3. Individual Pies at Chubby’s. Connoisseurs of greasy breakfasts and home-style cooking turn to Chubby’s Family Restaurant on Northwest Highway at Jupiter for sausage, eggs and, arguably, the best chicken fried steak around, but others in the know go just for the individual pies that come in lemon, chocolate or coconut. Your Chubby’s meal will satisfy, but your sweet tooth will thank you when save a little room for this dessert.

Long week at the office? Need to work out some anger issues? The spots on this list have one thing in common — they are places at which hitting things and hitting them hard is perfectly acceptable. Relieve your stress at …

 

The perfect places to purge your pent-up aggression

 

1. Top Golf, Park and Abrams. Swing at golf balls during daylight, dark and in any kind of weather.

 

2. Dave & Busters, Walnut Hill

 

and Central Expressway. Hit things, throw things, and eat greasy food.

 

3. Jupiter Lanes, Jupiter and

 

Garland. No frills pin smashing.

Best biodiesel and gourmet tacos

 

Sure, there are probably a handful of places where you can fill up on gas and tacos in

 

one stop, but the biodiesel and top-of-the-line taco options make Green Spot on Buckner

 

near White Rock Lake a unique neighborhood commodity.

Waiting for the light to turn, the line to move or the mechanic to tell you the bad news — seems like we’re always waiting. Here are a couple of …

 

Places where waiting isn’t so bad

 

1. East Lake Veterinary Hospital

 

Because the vets here treat so many types of small pets,  it’s not unusual to have a pot bellied pig or a rare exotic bird waiting alongside you — needless to say, this makes the wait interesting (especially if you have a curious Boxer in tow). And it doesn’t hurt that the waiting area on Northwest Highway near Audelia is clean and spacious and includes scattered hard-candy bowls for humans.

 

2. Dr. T. Bob Davis’s office. This dentist who moonlights as a musician has in his Greenville and Royal waiting room a computer for kids, recliners and a piano — and if his schedule allows, he might even play you a tune.

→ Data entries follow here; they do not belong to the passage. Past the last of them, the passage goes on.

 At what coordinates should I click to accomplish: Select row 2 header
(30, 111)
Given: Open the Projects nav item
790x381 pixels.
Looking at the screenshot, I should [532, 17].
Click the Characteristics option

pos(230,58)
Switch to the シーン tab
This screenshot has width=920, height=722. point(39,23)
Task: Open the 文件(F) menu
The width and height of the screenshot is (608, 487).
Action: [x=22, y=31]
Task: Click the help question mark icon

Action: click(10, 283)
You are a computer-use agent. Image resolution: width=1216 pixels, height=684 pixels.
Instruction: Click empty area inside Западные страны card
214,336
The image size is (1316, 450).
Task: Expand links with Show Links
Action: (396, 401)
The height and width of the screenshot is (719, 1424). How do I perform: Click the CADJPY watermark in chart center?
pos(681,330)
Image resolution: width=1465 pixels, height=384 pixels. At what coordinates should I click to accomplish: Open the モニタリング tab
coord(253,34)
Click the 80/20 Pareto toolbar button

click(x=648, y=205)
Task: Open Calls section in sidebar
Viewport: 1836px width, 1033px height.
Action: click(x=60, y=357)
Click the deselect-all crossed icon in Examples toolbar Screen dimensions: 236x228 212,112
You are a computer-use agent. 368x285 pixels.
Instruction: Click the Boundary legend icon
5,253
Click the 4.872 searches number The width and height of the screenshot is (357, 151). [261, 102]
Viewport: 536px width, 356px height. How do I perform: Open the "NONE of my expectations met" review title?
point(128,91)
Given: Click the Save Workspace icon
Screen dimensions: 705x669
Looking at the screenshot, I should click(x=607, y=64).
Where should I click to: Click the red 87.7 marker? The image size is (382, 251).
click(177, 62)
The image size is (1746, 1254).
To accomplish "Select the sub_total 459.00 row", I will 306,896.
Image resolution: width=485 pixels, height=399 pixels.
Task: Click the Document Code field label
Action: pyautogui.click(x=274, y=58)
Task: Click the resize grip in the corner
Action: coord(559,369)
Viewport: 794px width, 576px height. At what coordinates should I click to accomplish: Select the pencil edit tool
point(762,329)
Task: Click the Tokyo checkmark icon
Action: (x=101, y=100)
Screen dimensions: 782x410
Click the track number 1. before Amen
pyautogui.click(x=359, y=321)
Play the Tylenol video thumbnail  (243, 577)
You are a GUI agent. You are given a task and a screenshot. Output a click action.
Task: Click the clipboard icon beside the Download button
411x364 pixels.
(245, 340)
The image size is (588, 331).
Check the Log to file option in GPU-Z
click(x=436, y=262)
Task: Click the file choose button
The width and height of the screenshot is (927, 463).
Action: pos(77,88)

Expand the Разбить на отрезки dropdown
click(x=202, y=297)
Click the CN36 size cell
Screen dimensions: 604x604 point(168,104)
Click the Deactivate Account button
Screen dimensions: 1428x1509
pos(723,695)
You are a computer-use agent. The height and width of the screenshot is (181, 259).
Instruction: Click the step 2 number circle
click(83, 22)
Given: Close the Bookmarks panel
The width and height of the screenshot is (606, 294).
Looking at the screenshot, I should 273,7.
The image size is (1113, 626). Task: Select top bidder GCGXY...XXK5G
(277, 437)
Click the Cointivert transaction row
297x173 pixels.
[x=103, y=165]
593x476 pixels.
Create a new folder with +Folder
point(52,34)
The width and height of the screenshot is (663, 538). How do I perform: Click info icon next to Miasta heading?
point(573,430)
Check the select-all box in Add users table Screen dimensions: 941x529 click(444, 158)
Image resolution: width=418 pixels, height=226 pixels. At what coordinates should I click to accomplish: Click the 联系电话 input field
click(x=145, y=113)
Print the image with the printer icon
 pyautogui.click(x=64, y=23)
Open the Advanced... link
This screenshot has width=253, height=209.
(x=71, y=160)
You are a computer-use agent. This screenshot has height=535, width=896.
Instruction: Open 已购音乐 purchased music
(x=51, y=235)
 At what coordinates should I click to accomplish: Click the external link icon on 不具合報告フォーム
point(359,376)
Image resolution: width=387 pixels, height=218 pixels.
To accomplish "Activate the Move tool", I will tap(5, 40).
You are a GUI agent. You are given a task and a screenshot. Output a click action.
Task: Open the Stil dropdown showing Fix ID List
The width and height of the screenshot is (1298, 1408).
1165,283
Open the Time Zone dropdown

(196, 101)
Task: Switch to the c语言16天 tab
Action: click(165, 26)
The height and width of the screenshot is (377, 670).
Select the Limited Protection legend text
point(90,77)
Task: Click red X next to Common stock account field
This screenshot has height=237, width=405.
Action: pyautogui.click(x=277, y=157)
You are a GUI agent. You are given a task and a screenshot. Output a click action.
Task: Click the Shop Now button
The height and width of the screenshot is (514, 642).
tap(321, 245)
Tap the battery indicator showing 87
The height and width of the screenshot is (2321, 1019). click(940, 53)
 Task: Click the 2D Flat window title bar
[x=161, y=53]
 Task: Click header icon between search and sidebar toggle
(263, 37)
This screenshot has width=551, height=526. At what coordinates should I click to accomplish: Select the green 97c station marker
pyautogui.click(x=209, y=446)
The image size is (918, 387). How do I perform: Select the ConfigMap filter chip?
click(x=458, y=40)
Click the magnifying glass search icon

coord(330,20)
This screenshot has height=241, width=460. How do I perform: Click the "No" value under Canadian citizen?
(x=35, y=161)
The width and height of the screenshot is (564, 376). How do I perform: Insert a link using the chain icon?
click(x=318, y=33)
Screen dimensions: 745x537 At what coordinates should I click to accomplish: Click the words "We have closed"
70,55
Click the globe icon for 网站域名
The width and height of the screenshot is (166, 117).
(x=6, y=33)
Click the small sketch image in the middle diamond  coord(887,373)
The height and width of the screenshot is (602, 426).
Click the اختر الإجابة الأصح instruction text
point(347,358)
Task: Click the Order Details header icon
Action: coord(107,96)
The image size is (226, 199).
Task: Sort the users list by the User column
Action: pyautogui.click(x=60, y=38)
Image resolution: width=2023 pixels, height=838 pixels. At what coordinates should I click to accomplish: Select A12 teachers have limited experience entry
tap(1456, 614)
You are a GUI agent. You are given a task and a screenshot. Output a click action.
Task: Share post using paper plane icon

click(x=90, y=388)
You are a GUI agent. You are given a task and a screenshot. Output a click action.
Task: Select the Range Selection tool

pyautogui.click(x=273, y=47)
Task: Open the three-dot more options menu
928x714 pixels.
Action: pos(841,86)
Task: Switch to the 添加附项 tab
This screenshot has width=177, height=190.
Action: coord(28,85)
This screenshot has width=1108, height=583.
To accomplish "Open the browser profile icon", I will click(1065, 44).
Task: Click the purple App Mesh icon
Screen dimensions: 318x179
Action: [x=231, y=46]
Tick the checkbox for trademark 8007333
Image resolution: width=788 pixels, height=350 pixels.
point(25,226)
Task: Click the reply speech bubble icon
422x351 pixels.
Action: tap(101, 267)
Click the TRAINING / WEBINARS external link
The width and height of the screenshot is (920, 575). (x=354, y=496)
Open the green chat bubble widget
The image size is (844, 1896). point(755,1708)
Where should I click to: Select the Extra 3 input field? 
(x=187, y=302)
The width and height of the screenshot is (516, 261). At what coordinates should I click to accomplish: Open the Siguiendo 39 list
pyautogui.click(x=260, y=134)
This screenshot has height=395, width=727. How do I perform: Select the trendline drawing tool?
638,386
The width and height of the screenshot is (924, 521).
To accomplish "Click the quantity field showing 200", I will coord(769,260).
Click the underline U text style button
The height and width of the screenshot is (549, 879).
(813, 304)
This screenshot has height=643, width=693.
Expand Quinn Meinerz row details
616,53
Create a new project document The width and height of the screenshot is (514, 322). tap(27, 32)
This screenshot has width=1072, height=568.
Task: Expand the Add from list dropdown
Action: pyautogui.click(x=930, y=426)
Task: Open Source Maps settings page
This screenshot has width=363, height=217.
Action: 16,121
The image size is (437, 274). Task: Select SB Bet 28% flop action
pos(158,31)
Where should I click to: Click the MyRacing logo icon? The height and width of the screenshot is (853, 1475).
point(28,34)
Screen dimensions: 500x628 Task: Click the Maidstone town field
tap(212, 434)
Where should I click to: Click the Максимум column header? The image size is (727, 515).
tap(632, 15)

Our neighborhood is teeming with talent. In fact, it gave roots to several celebs — not the reality TV show ilk (though we claim some of those too), but legitimate actors, artists and athletes whose accomplishments have earned them a pretty penny and a place in history. In fact, we’ve come up with a whole list of…

 

Famous people from Lake Highlands

 

1. Morgan Fairchild. The blond B movie bombshell who has appeared in a couple hundred television, film and stage productions got her start right here in Lake Highlands, and at 59, she’s still looking quite fabulous.

 

2. Darvis Patton. The Olympic track star says Lake Highlands coach Buzz Andrews was his mentor. “I’ve always known I was fast, but the first two years of high school, I was ineligible for sports due to grades,” Patton says. But early during Patton’s junior year, Andrews took the future Olympian under his wing. “Buzz was like, ‘Uh uh. You are not going to fail anymore.’” Under Andrews’s auspices, Patton hunkered down and became a world-class collegiate runner and has since represented the United States in the 2004 and 2008 Olympic Games.

 

3. Annie Clark. This 2001 grad recently appeared on David Letterman’s show to promote her latest album, “Actor”, which is chockfull of sultry, raspy vocals and soothingly intense acoustic guitar, piano and bass — all of which Clark plays herself. Watch out for this ivory-skinned, red-lipped beauty — she’s a rising star.

 

4. Mark Salling. The 2001 LHHS graduate plays the good-natured punk, Puck, on the incredibly of-the-moment TV show, “Glee”, and he was recently named on People magazine’s “Sexiest Man Alive” list. His parents, John and Condy Salling, still live in the L Streets. Condy works at Lake Highlands Junior High, where she still can’t get used to people remarking on her son’s acting. “The whole idea of watching my child on TV is overwhelming,” she says.